▶ **Problem to solve**:
Tally the lines below that hold the string "Open", and give only the tally.

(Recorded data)
◇ ◇ ◇ ◇

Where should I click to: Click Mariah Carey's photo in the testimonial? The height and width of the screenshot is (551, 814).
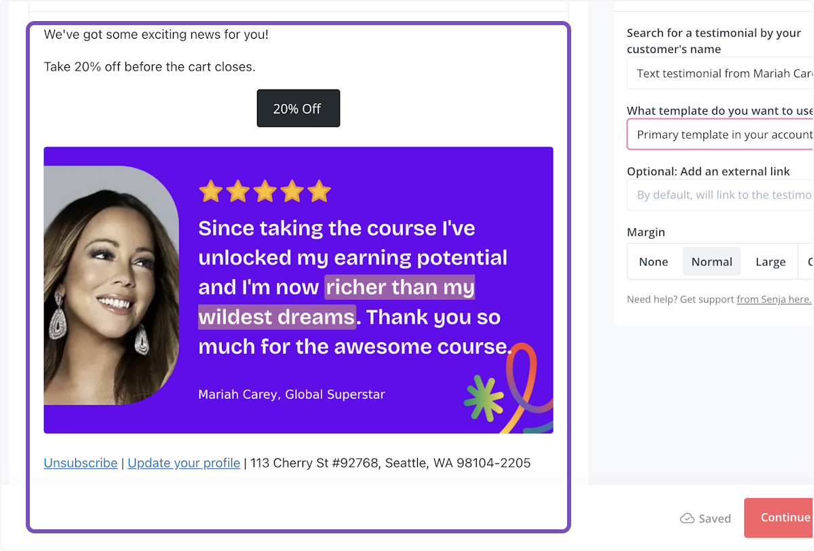coord(111,285)
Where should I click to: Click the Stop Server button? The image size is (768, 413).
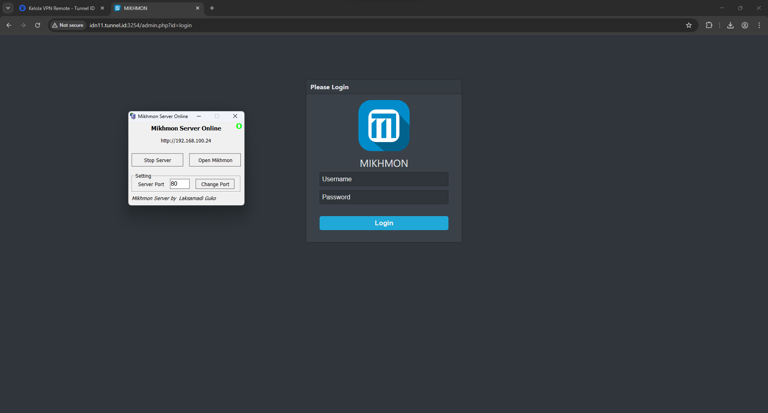coord(157,160)
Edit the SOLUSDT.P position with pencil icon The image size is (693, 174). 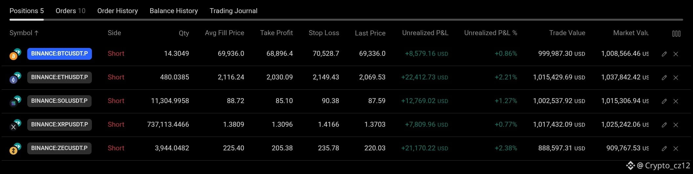(664, 101)
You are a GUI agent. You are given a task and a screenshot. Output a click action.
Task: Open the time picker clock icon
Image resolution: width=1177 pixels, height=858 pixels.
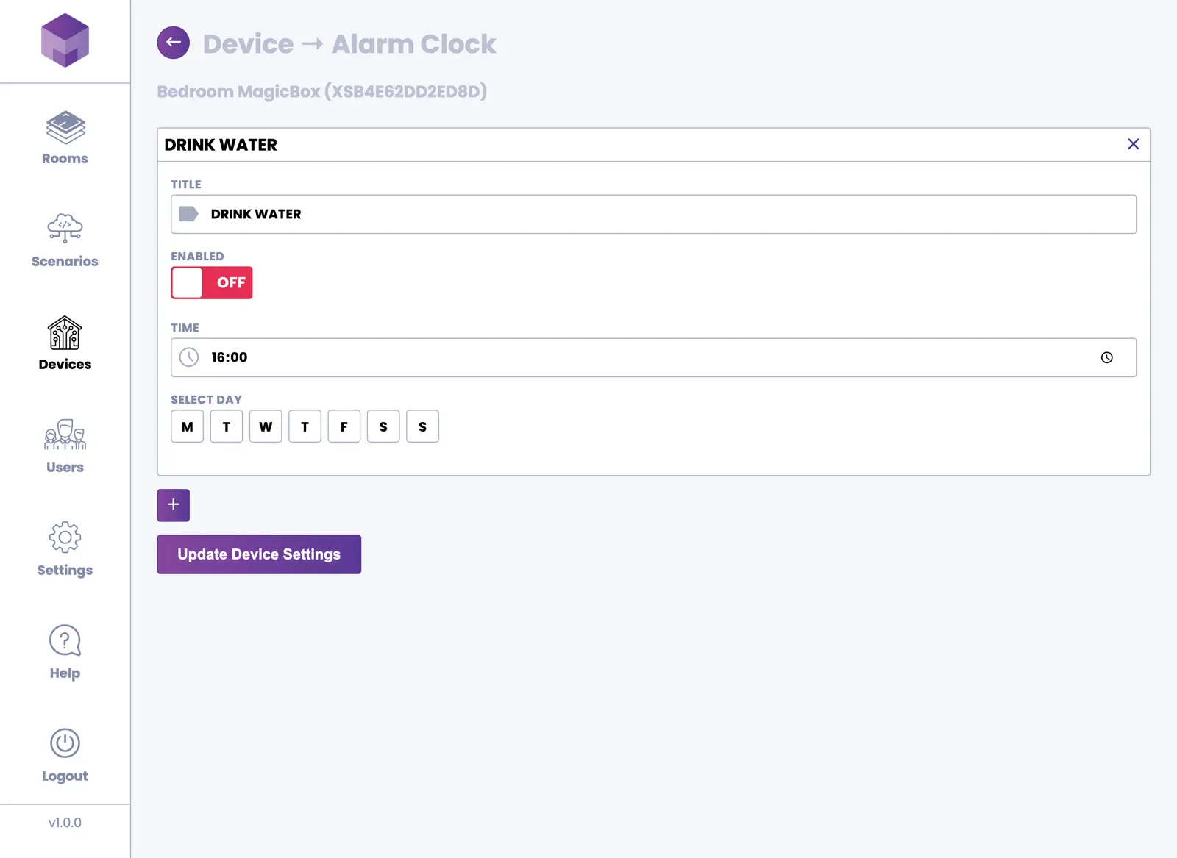(x=1106, y=357)
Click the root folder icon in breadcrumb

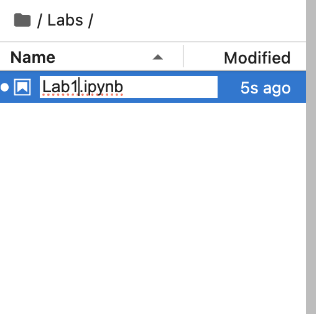coord(22,20)
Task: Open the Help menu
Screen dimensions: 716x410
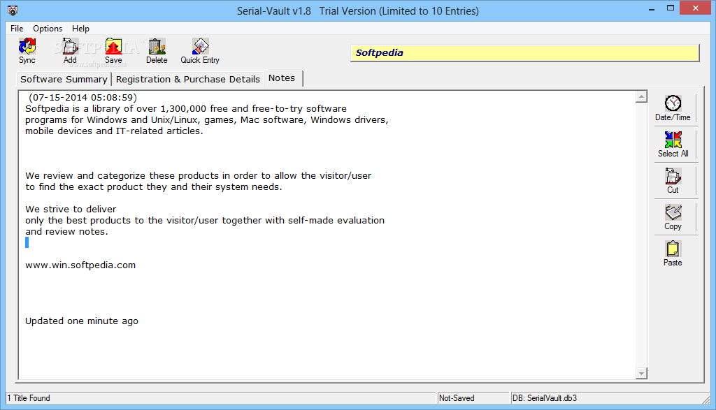Action: coord(80,28)
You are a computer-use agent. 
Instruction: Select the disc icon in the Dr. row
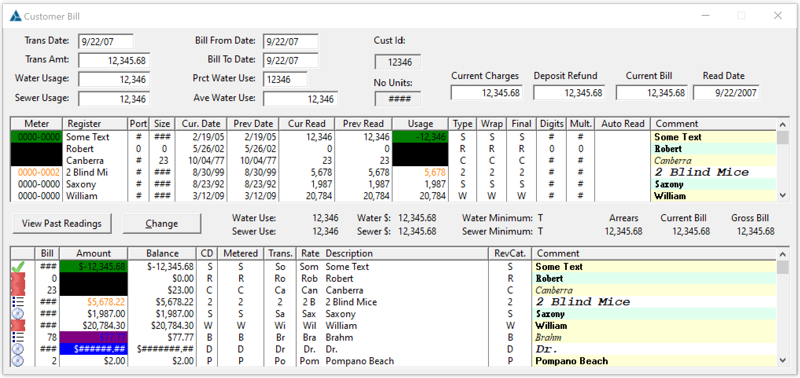click(18, 349)
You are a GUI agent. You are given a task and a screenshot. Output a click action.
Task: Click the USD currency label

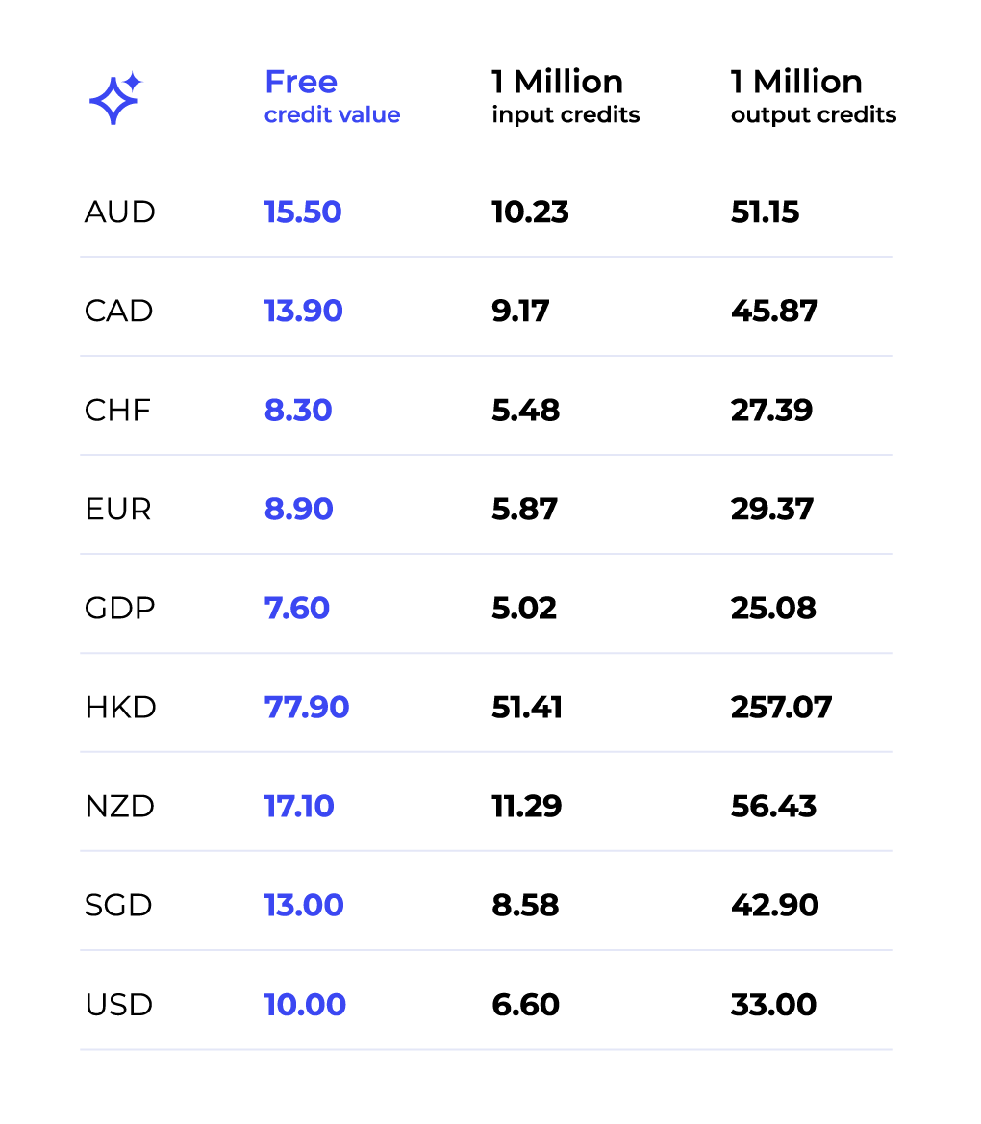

◇ ◇ ◇ ◇

▶ **Solution to the problem**:
2